Saved entries
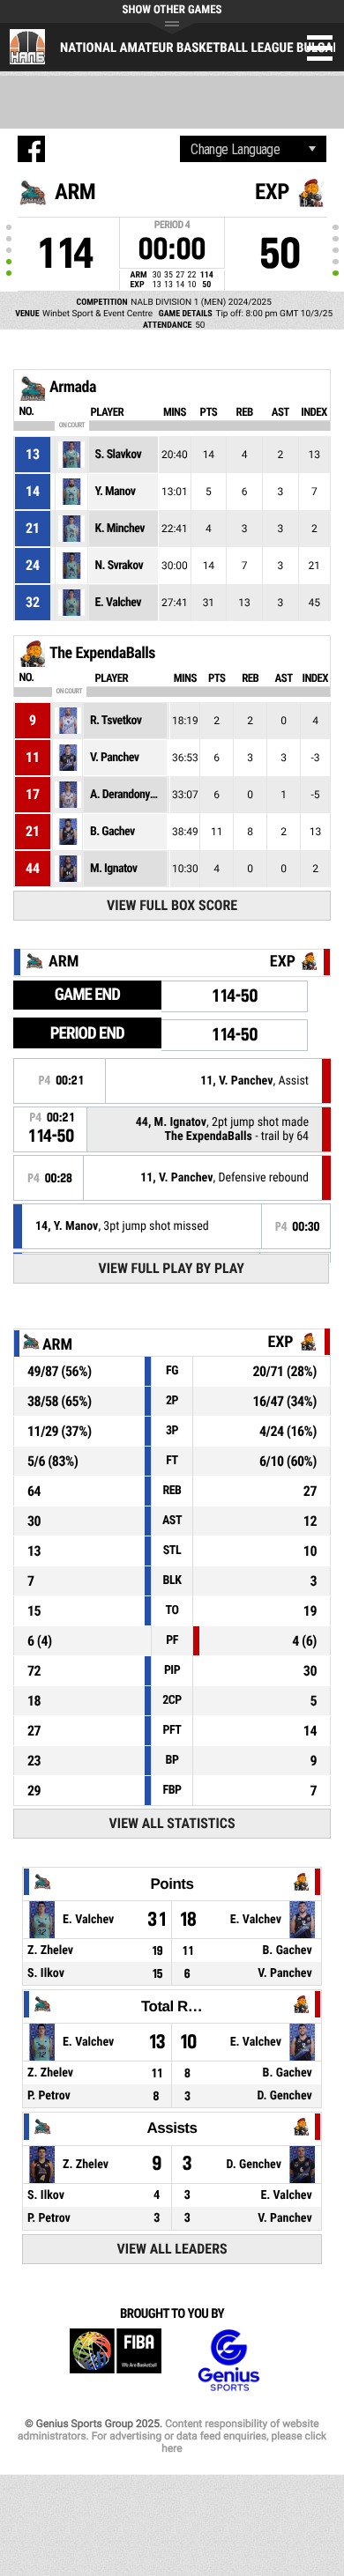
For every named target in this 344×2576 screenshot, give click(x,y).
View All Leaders (172, 2248)
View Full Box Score (172, 905)
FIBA (115, 2360)
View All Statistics (172, 1823)
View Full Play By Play (171, 1268)
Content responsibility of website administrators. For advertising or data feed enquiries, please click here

### [Task item]
Would you retype the lines of the data above, from the one holding "View Full Play By Play (171, 1268)" through its final line, exactly and without adding any other line?

### [Reply to the task]
View Full Play By Play (171, 1268)
Content responsibility of website administrators. For advertising or data feed enquiries, please click here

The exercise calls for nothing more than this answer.